If them knowing the sport is surprising then what is unusual is these kids’ acumen on the board.

These disabled lads are not the best chess players I have seen, but they are geniuses in their own right.

Unfortunately for Wasswa, Mwesigye check mates him after a tight end game.

Like a baby who has just been stripped of his favourite doll, with a woeful face, Wasswa slouches against the back of his ageing wheelchair, cogitating on what could have gone wrong.

The poor man is mourning a loss to his biggest rival, a feeling he isn’t accustomed to.

Most of the kids here have been disregarded by their biological families and through chess, Robert hopes to recondition these kids and restore the long lost hope.

The 17-year-old Wasswa Sharif was abandoned in his hapless state with five other younger siblings by their mother after their dad reached the end of his road three years ago.

As his mum vagabonds within Arab countries, his little boy is slowly finding love again, in a board game.

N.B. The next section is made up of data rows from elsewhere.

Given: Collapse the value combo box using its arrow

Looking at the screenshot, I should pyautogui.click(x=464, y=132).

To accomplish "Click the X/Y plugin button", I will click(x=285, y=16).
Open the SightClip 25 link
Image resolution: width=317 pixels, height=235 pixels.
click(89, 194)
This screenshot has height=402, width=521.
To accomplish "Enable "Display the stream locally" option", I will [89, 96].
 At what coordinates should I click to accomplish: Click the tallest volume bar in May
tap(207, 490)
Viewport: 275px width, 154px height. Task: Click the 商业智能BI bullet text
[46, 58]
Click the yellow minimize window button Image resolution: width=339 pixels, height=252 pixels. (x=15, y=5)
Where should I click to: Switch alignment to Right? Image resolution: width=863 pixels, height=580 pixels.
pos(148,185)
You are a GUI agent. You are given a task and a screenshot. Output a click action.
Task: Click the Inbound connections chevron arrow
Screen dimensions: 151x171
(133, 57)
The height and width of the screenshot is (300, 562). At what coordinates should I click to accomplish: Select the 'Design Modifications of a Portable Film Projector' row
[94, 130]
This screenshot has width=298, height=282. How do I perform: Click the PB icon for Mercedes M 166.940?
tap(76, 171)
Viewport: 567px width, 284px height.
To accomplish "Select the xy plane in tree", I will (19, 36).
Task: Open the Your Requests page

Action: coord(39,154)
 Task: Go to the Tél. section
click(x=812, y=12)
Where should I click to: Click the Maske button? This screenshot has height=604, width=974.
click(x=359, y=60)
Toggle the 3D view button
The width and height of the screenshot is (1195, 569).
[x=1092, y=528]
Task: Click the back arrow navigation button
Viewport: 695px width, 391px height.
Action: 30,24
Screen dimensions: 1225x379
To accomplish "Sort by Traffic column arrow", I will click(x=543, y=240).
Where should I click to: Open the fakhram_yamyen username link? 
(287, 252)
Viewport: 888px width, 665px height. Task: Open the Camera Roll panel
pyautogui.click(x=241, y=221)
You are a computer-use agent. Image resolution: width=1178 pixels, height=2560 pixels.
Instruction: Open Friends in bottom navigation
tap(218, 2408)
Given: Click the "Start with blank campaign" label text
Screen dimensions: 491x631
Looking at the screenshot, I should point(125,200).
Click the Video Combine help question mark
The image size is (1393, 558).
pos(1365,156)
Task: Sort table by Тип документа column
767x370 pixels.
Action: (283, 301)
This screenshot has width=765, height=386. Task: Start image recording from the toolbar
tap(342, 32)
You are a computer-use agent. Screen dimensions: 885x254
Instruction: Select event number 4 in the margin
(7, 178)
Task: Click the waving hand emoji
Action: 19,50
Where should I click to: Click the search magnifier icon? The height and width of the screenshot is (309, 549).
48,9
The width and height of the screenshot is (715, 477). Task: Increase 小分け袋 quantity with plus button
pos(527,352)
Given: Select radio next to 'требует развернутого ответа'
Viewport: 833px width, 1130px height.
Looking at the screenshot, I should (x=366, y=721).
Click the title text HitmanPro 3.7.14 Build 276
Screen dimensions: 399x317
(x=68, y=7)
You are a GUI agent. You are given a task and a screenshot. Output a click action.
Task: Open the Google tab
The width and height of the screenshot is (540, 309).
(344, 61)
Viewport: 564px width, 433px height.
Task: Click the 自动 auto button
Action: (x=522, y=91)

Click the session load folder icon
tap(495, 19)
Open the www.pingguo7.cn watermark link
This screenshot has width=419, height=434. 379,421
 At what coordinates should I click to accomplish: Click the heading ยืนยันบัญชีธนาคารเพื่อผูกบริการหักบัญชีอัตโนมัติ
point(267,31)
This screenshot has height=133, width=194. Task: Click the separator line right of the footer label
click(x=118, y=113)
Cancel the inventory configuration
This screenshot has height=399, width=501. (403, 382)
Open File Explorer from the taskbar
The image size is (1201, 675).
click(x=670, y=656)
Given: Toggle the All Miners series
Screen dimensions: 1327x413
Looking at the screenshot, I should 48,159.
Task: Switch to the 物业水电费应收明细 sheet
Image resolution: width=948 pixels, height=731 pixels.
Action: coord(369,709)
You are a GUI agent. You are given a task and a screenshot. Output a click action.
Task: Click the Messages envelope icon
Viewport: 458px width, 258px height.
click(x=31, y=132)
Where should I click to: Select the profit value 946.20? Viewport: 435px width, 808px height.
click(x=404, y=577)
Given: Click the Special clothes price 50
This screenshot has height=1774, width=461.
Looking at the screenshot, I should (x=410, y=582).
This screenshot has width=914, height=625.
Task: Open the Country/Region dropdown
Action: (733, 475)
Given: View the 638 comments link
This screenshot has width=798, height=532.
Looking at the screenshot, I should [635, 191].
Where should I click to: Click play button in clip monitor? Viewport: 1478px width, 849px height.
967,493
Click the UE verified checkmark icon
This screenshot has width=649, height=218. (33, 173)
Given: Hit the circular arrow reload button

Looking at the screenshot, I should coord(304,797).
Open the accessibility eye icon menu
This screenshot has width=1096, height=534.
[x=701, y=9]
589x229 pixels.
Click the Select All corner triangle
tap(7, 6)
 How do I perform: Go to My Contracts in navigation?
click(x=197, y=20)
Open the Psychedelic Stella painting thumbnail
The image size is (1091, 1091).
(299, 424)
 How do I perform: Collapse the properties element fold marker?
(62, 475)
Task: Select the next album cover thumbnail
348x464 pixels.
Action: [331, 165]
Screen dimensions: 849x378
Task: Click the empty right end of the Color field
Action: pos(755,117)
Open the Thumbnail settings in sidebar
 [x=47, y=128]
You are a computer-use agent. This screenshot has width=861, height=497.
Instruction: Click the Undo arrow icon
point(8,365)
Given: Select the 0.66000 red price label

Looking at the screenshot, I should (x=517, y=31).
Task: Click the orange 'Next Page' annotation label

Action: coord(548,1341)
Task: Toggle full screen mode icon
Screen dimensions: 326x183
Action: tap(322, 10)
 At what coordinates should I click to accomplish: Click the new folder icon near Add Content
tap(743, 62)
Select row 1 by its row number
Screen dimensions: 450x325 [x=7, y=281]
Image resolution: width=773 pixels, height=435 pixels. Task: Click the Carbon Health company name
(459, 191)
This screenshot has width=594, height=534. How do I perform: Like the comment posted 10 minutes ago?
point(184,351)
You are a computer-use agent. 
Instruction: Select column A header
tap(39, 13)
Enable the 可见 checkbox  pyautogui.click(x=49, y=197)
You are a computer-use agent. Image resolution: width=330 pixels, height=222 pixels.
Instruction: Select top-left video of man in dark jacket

At a point when disappearing from the face of the earth seemed the only appealing option for him, his guardian angel sent a messenger in Robert Katende who introduced him to chess, that has since become his companion.

Sharif tells me that chess is the fulcrum on which his life spins.

“I thank God for bringing Robert Katende to me.

Chess is the reason I am alive now, I even went to America because of this game. I want to also become a grand master and a national champion one day”, says Sharif in his shaky teen voice.

With the roughs now refined, and a new found motivation to life, Robert Katende says that Sharif and other differently abled boys are ready to take on the world, the plan now is to register their team in the national chess league.

“I think these boys have what it takes to beat even the well abled ones in the league, I want to register them now”

On my way out, I notice a wall scribbled with graffiti.

One statement spoke to my soul: “There is ability in disability."